# WHAT YOU NEED TO DO
Below are some records. Repeat exactly the lines from the one containing "Instruction: Open external" through the final line.

*** INPUT Section Begins ***

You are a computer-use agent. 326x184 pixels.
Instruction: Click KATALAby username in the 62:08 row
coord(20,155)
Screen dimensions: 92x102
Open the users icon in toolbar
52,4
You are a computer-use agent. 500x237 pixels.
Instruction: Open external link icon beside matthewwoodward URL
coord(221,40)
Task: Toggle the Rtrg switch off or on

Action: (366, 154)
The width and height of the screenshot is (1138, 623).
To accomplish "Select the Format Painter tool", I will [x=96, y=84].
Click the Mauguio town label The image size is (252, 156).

*** INPUT Section Ends ***

# TASK OUTPUT
Instruction: Open external link icon beside matthewwoodward URL
coord(221,40)
Task: Toggle the Rtrg switch off or on

Action: (366, 154)
The width and height of the screenshot is (1138, 623).
To accomplish "Select the Format Painter tool", I will [x=96, y=84].
Click the Mauguio town label The image size is (252, 156).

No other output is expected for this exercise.